Peut-on contourner la loi ?
D’après la Commission européenne, c’est tout bonnement impossible. Même un adaptateur ne permettrait pas à un constructeur de rentrer dans les clous. Le câble dans la boîte d’un smartphone devra offrir de l’USB Type-C des deux côtés, sans aucune autre possibilité. En revanche, si un constructeur le souhaite, il pourra mettre plusieurs ports sur son appareil. La seule condition imposée par l’Europe est la présence d’au moins un port USB Type-C.
Cependant, la nouvelle directive européenne n’encadre pas les appareils qui se rechargent seulement par induction. Dans l’hypothèse où un smartphone ne supporte que la recharge sans-fil, il n’aura pas l’obligation d’être livré avec un câble USB Type-C vers USB Type-C ou de supporter la recharge par USB Type-C. « Tous les constructeurs qui ne font que du sans-fil sortent de ce cadre » nous explique la Commission. À ce jour, le seul moyen de contourner la loi est de se passer complètement de la charge filaire.
Pourquoi la recharge sans-fil n’est pas encadrée ?
C’est sans doute le plus grand oubli de cette nouvelle directive, la Commission européenne ne s’attaque qu’à la recharge filaire et laisse le marché s’autoréguler sur la recharge sans-fil. C’est dommage, il s’agit pourtant de la recharge la moins écologique.
Dans le futur, la Commission européenne se réserve le droit « d’intégrer la recharge sans-fil au texte ». Cette technologie étant relativement nouvelle, la Commission veut laisser aux constructeurs un peu plus de souplesse pour continuer à innover. Si les constructeurs ne jouent pas le jeu, la recharge des smartphones pourrait se fragmenter entre le marché de l’USB Type-C et le marché de la recharge sans-fil, ce qui ne résoudrait pas du tout le problème.
Pourquoi un constructeur refuserait-il l’USB Type-C ?
Prenons l’exemple d’Apple, le dernier grand constructeur qui n’utilise pas d’USB Type-C dans ses smartphones. Lorsqu’un accessoiriste développe un produit qui utilise la connectique Lightning, il a l’obligation de payer Apple dans le cadre du programme « Made For iPhone ». Si l’USB Type-C équipait les iPhone, Apple ne toucherait plus rien. Dans son cas, ce choix est donc purement économique. Apple a grand intérêt à refuser l’USB Type-C pour se contenter de sa recharge sans-fil MagSafe, sur laquelle il touche aussi une commission. L’utilisation de la connectique universelle dans les iPad et les Mac laisse cependant un peu d’espoir, il y a des chances qu’Apple finisse par adopter l’USB Type-C.

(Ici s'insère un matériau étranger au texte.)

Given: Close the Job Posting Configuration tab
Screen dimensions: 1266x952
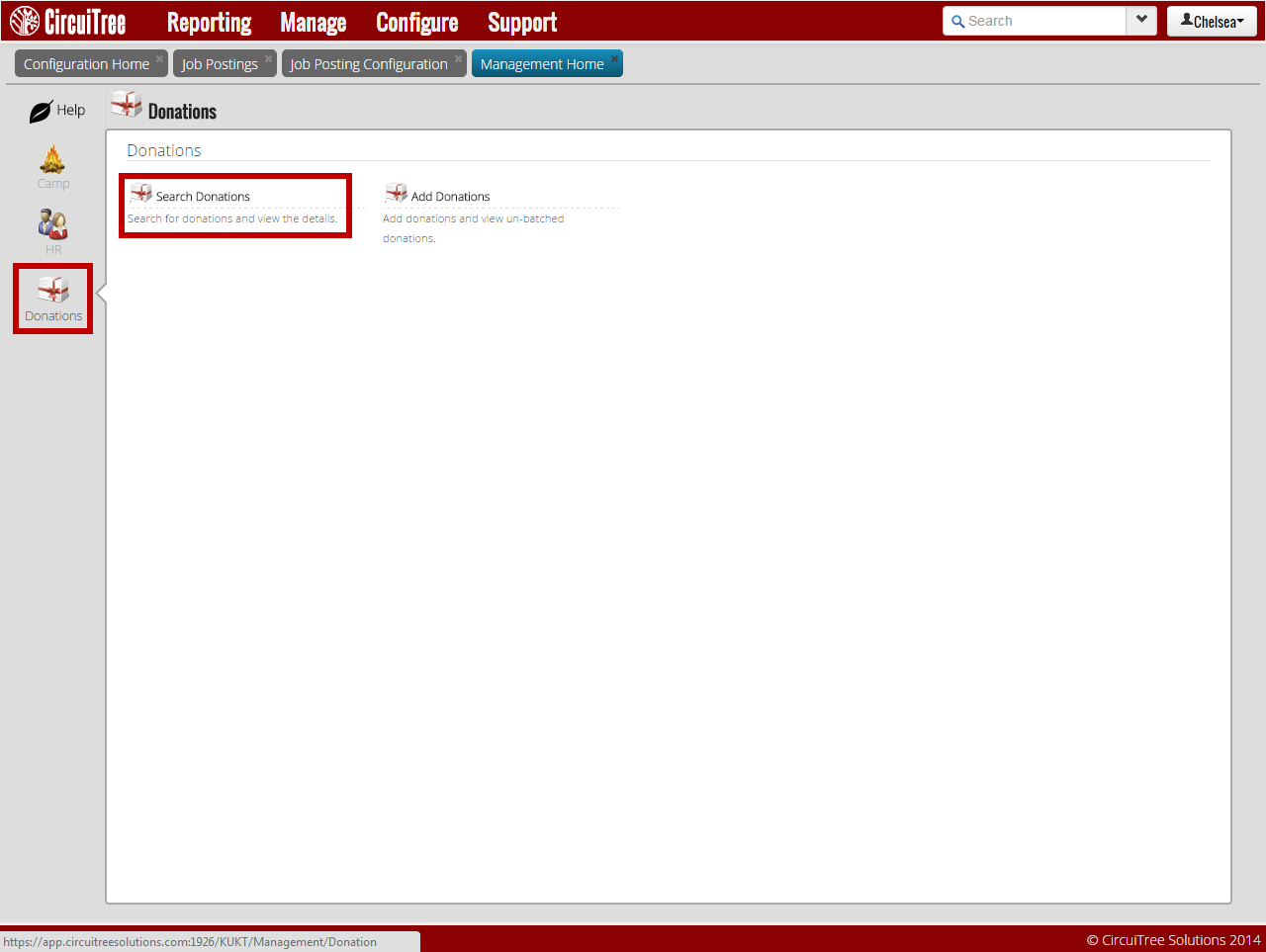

Qu’arrivera-t-il si l’USB Type-C a un successeur ?
Première chose à prendre en compte, l’USB Type-C est une connectique, mais pas une norme. On peut faire de l’USB 2.0, de l’USB 3.1 ou de l’USB 3.2 ou de l’USB 4 avec un connecteur Type-C. Le tout est rétrocompatible, mais aucun standard n’est imposé (le Thunderbolt 4 fonctionne aussi avec une connectique identique). Interrogée par 01net.com, la Commission européenne explique que seul le réceptacle USB Type-C sera exigé, ce qui signifie que les constructeurs pourront fournir un câble USB 2.0 limité à de la recharge, sans possibilité de transférer rapidement des fichiers.
Autre chose que l’on ne sait pas, que se passera-t-il si l’USB Implementers Forum, le consortium en charge de définir de nouvelles normes, invente un nouveau format plus petit et plus performant ? La Commission européenne nous a indiqué « ne pas fermer la porte à d’autres avancées technologiques » mais souhaite une interopérabilité totale avec les anciens ports USB Type-C, ce qui ferme finalement la porte à de futurs changements de format. Même si la commission nous rappelle qu’elle n’a pas pour habitude d’être fermée, on peut imaginer que les constructeurs auront du mal à remplacer l’USB Type-C une fois cette directive appliquée. C’est justement un des arguments d’Apple. Si le Micro USB avait été imposé, le Lightning et l’USB Type-C ne seraient jamais apparus.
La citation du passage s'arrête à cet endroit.